_TO-DO LIST_
1. Answer these questions from the article on the Lib Dem conference remarks about sex work. Put each answer on its own line, marked (a), (b), (c).
(a) What position does Dennis Parsons hold?
(b) What words did Mr Farron use to describe the Lib Dems being a party where such views can be expressed?
(c) Which profession did Mr Parsons compare prostitution with?
2. For each statement, say yes or no according to the article on the Lib Dem conference remarks about sex work, and quote the words of the article that decide it.
(a) Mr Parsons made his remarks at a special session of the party conference.
(b) Mr Farron condemned the fact that such views were voiced in the party.
(c) Mr Parsons said careers officers were allowed to suggest prostitution as employment.
3. Please carry the article on the Lib Dem conference remarks about sex work forward from its last sentence.

_PAGE_
The row flared after the chairman of Cheltenham Lib Dems, Dennis Parsons, told a special session of the party conference that careers officers were not allowed to suggest prostitution as employment, then added: "Why shouldn't they?"
Mr Farron insisted it was a "wonderful thing" that the Lib Dems are a party where such views can be expressed.
Mr Parsons used a discussion on how to combat the stigma attached to sex work to compare prostitution with accountancy.
He said: "The fact that we are asking 'should we seek to prevent people entering sex work?' is part of the problem. You wouldn't ask the question 'should we prevent people becoming accountants?' You'd just take it for granted.
"There is a stronger case, probably, for that than there is for preventing sex work.
"We have had a chap suggest that one of the areas we need to be concerned about was families coercing people to go into the sex trade. Well, again, you wouldn't protest at families urging and coercing people into becoming accountants.

_DATA LINES_
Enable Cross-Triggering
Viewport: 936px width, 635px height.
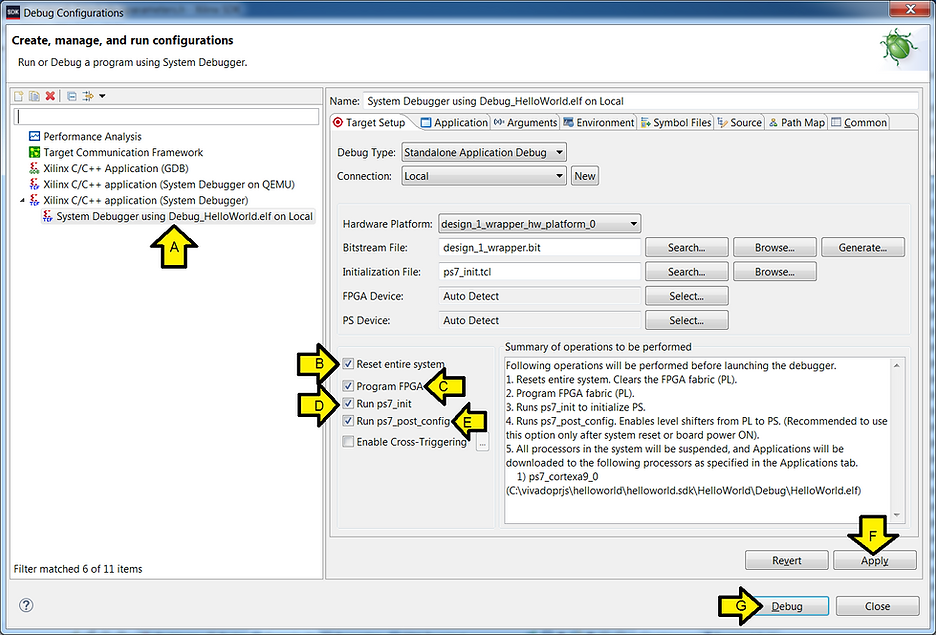[346, 441]
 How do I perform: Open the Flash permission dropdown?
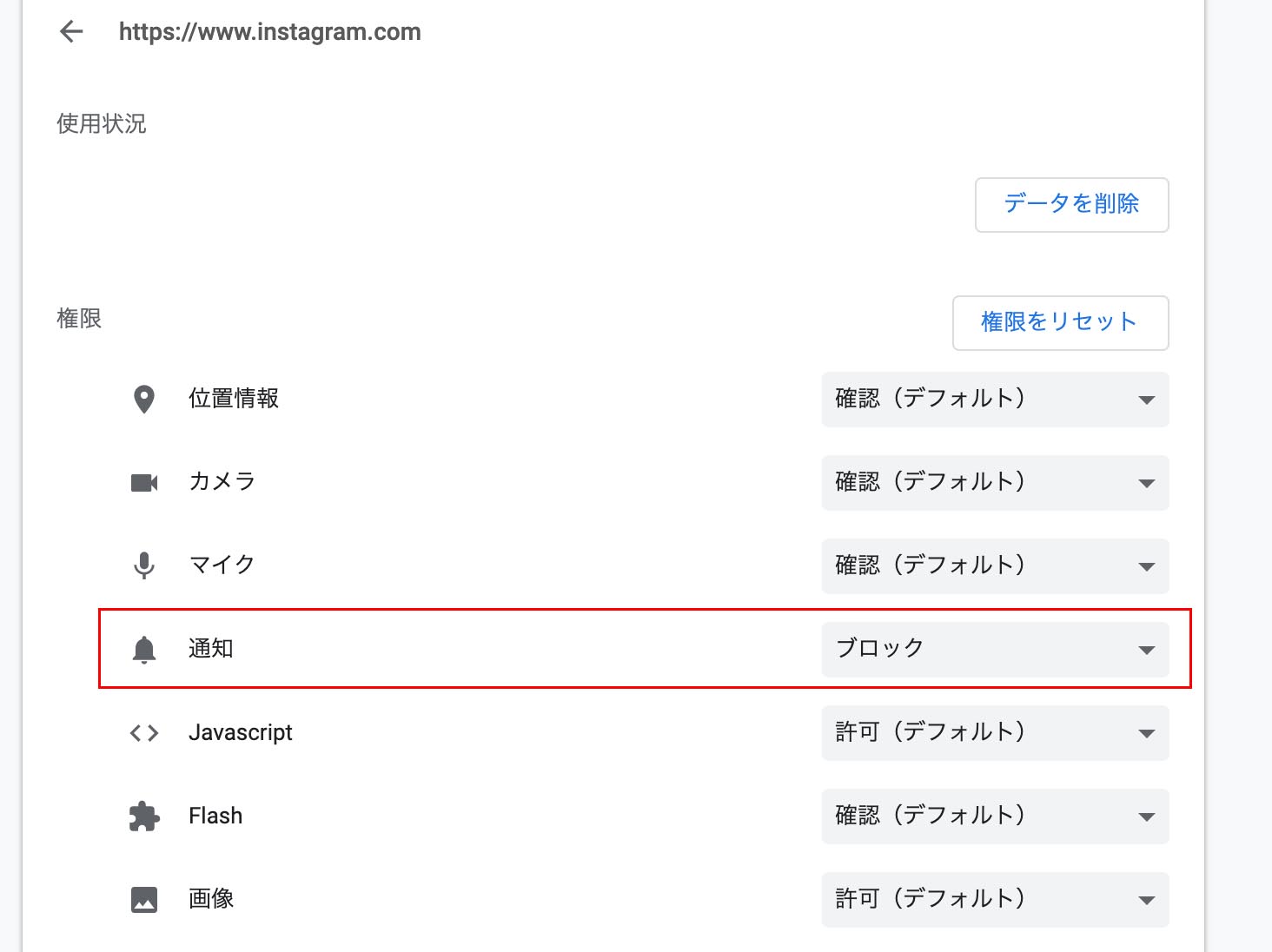996,816
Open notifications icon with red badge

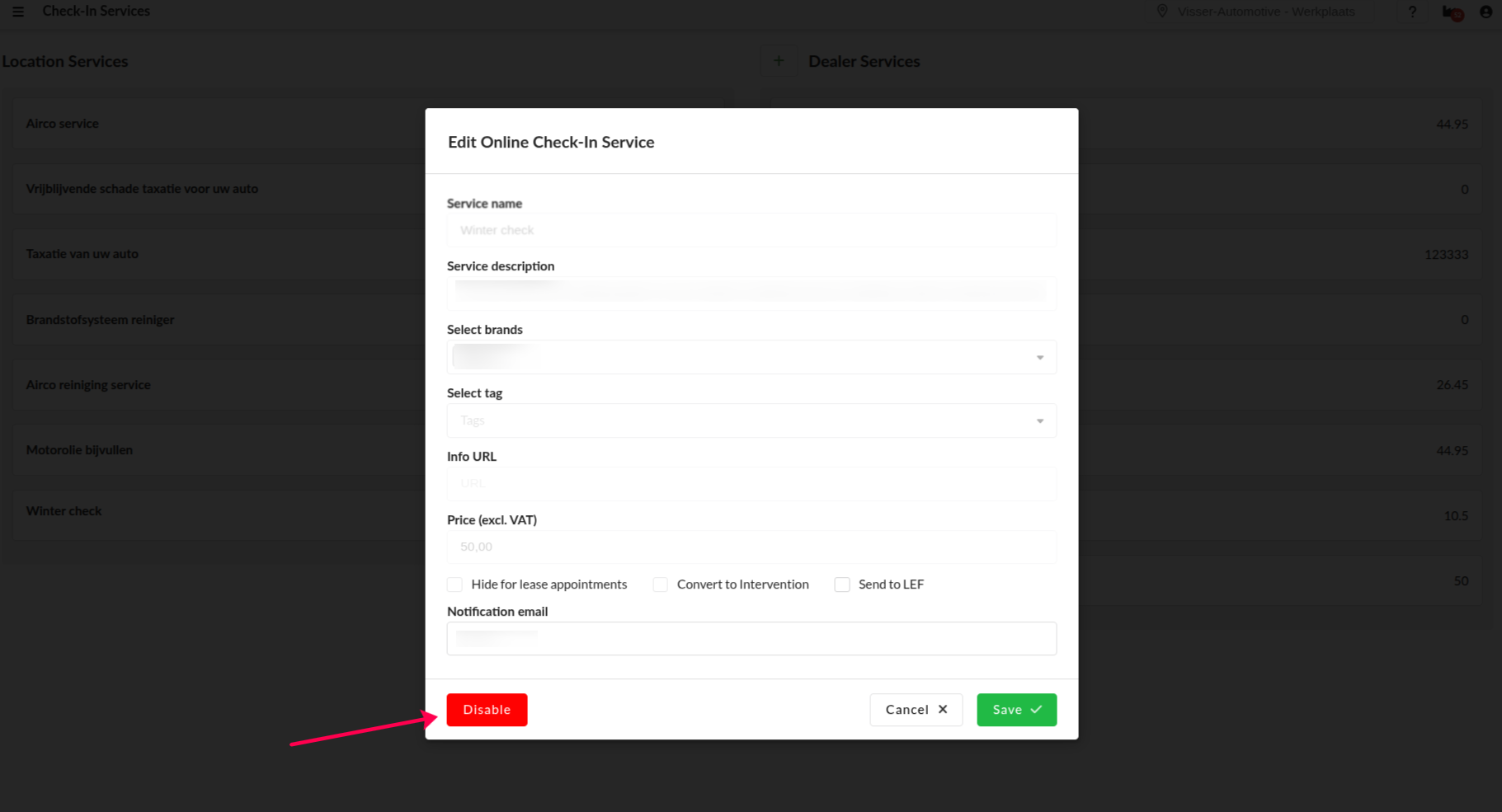point(1452,12)
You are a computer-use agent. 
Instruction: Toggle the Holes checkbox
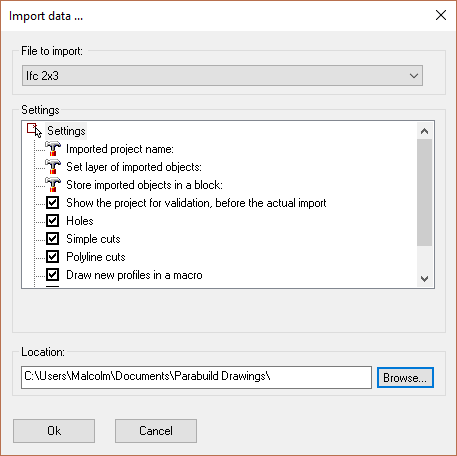click(53, 221)
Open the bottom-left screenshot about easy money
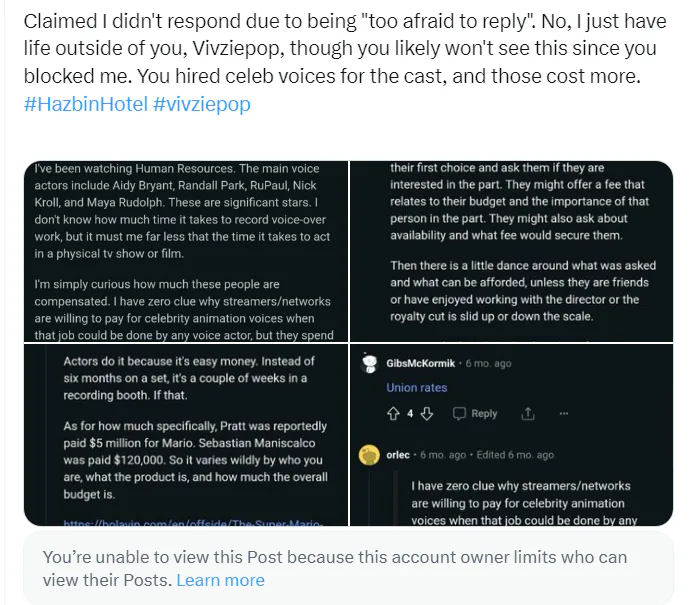Viewport: 693px width, 605px height. [186, 434]
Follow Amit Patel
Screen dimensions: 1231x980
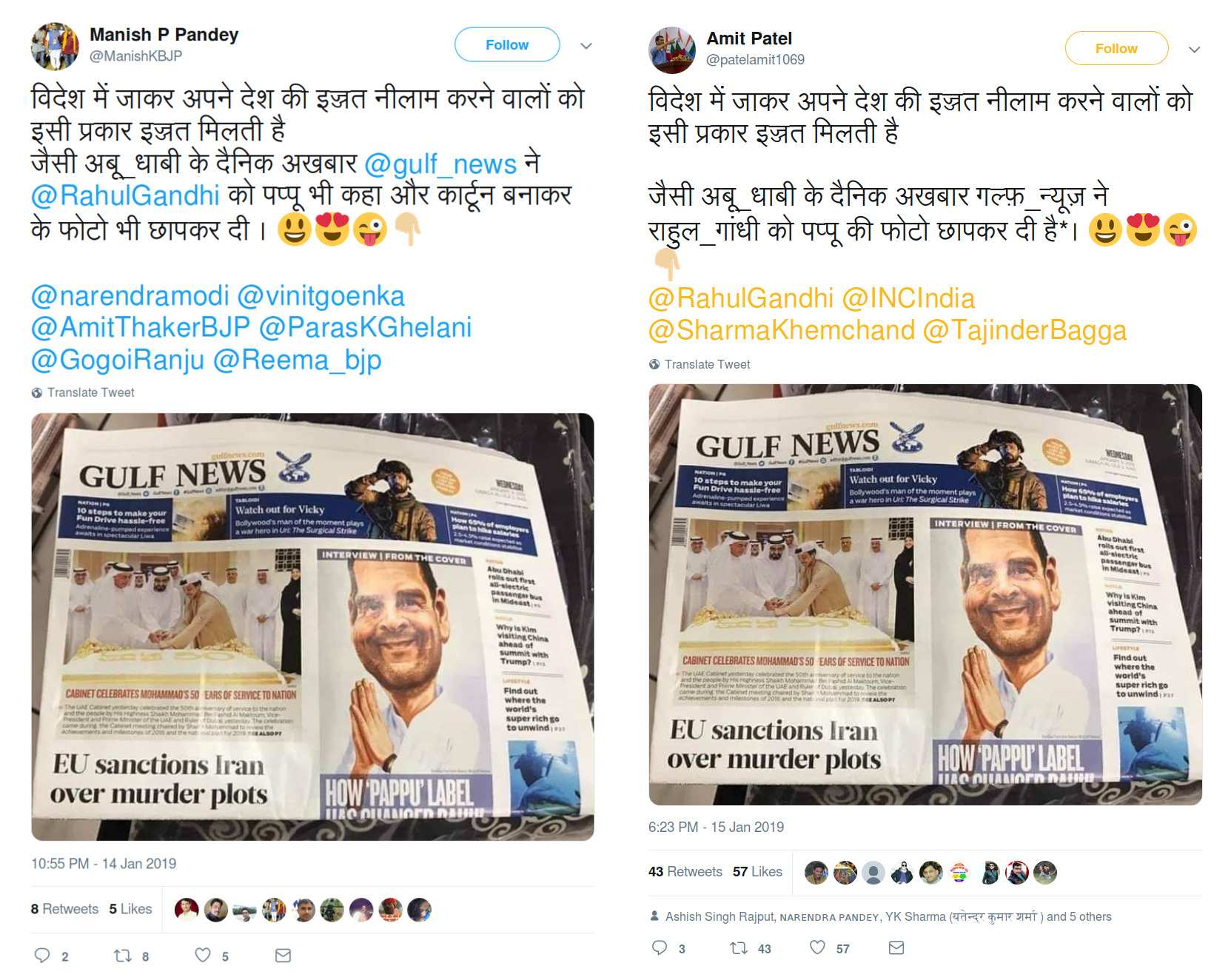[1116, 48]
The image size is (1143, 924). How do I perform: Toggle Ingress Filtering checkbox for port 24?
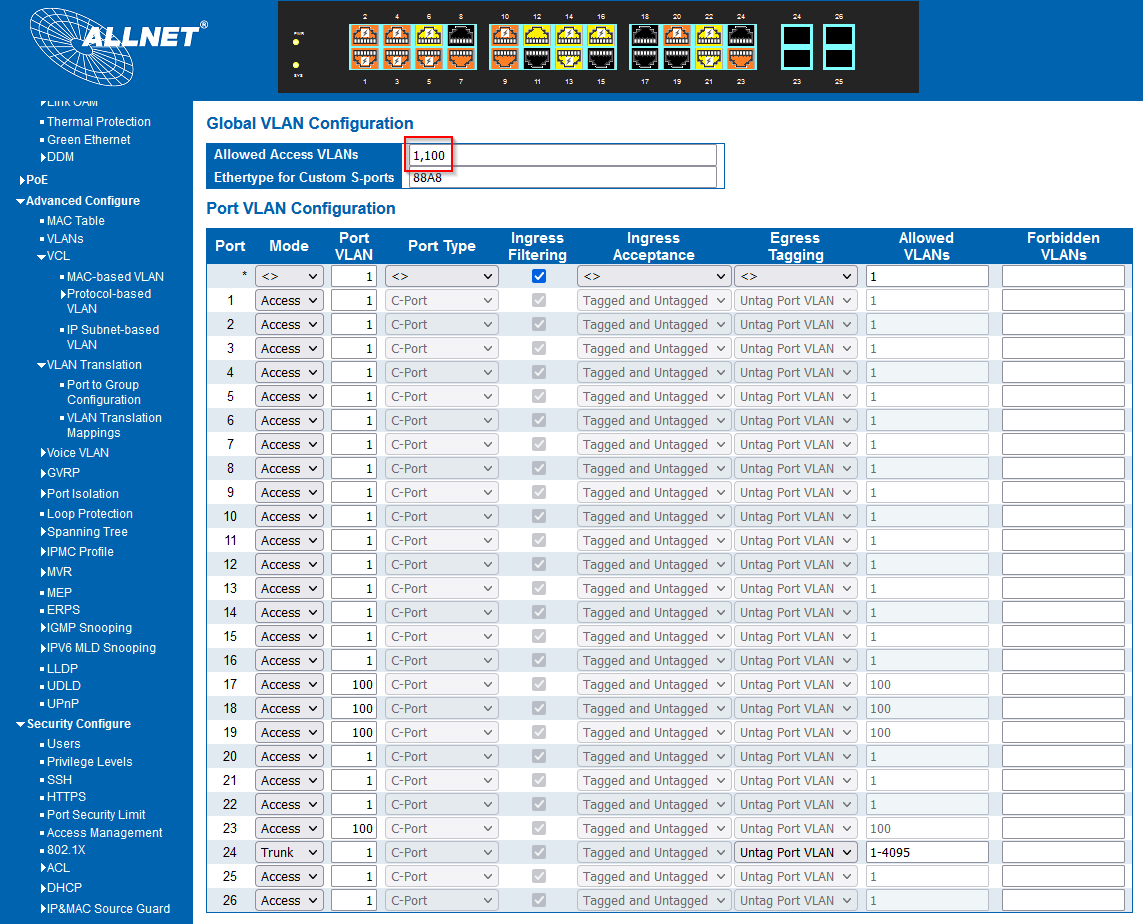click(539, 852)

_ANSWERS PROVIDED_
1.
(a) He is chairman of Cheltenham Lib Dems.
(b) He called it a "wonderful thing."
(c) Accountancy.

2.
(a) Yes: "told a special session of the party conference"
(b) No: 'insisted it was a "wonderful thing" that the Lib Dems are a party where such views can be expressed'
(c) No: "careers officers were not allowed to suggest prostitution as employment"

3.
"And even in this room full of liberals we have got a huge cultural problem that we do see sex work as different, and we see it as something a little bit tacky, and not quite nice, and not the sort of thing that we would want our sons and daughters to get involved in.
"We talk about schools - how many schools are going to have careers officers say to people, 'have you thought about prostitution?'
"It's not going to happen. And that's a cultural thing. Why shouldn't they? Why shouldn't they?"
Delegates at the special session heard that decriminalising prostitution would raise £1billion a year for the Treasury in taxes.